Opinión | El ruido y la furia

Mirar al mar

La gente del rebalaje siempre estamos hablando de vientos y de mareas

Mirar al mar, siquiera sea durante un instante

Mirar al mar, siquiera sea durante un instante / l.o.

Se atraganta la realidad a veces, se hace difícil y pesada y tiene uno que ir entonces a la ventana a mirar al mar, que siempre está cerca, para ponerlo todo en su sitio, para que el orden regrese.

“No hay nada en este mundo que no pueda aprenderse mirando al mar y leyendo a Jorge Manrique”, me dijo una vez mi recordado maestro Manolo Alcántara. Como siempre le he hecho mucho caso, sigo mirando al mar todos los días, afortunado de tener una ventana que da a sus azules continuamente cambiantes. Ahora mismo, en este momento en que proso estas líneas, está el poniente desordenándole la piel, pintándole alborotadas espumas. El poniente, lo he dicho muchas veces, es un viento bravucón que trae en sus manos azules los días secos y soleados, pletóricos de luz. Es el que viste el mar de índigo y parece que aleja el horizonte, de nítido que vuelve el aire.

La gente del rebalaje siempre estamos hablando de vientos y de mareas. A aquel genio que se inventó la radio y la televisión en España, Joaquín Soler Serrano, le gustaba es palabra, “rebalaje”. Me la escuchó decir un día y me pidió una definición. Yo, que no tenía el diccionario a mano y por entonces aún no llevábamos el universo en un teléfono de bolsillo, le dije: “el rebalaje es donde el mar resbala y se vuelve a caer sobre sí mismo”.

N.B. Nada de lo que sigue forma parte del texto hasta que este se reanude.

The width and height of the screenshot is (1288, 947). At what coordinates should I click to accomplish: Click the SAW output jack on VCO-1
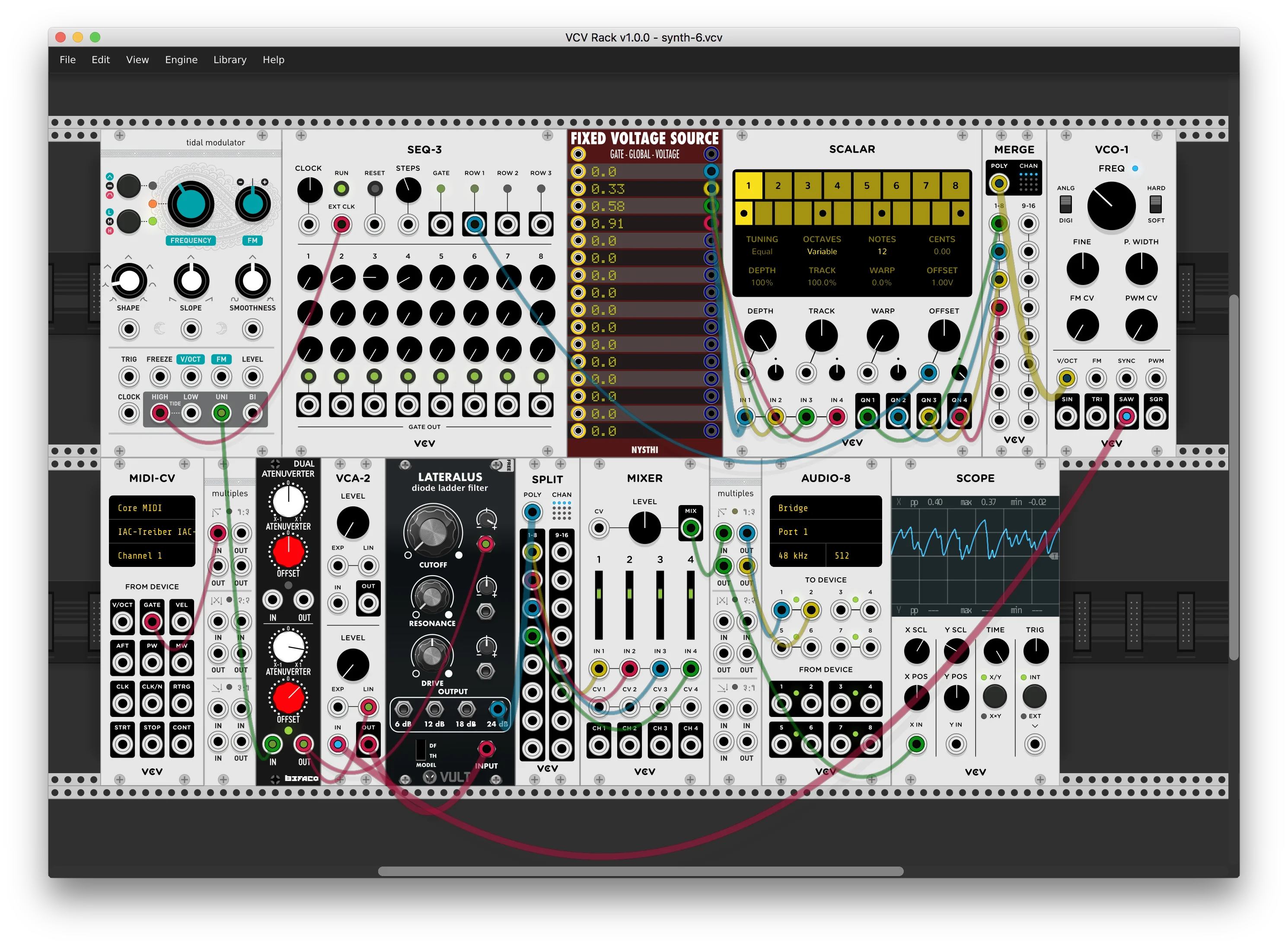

Todas estas cosas se me ocurren en un vano intento de mirar hacia otra parte al menos por un rato. De vez en cuando uno necesita creer que el mundo es un lugar navegable y que no se encamina absurdamente hacia su propia destrucción. Esa es la razón por la que escribo, porque siempre he creído, he querido creer, que la belleza puede salvarnos, que la palabra es el camino, el único camino frente al abismo.

Es necesario mirar por la ventana, mirar al mar, al menos por un rato, acompasar la respiración al oleaje y olvidarse por un rato de los aranceles, de la guerra comercial, de la corrupción y la muerte, que todo lo ronda. Mirar al mar y sentirse en calma por un momento, acallar el fragor, la ira que se extiende por todas partes, esa plaga de odio que va inundando la tierra como una enfermedad incurable.

Mirar al mar, siquiera sea durante un instante. Hacer como que la vida se ha parado, que estamos a salvo, que volvemos a tener ocho años y toda la tarde por delante, bajo el sol, junto al agua, y con la única tarea de meter el mar en un hoyo excavado en la orilla.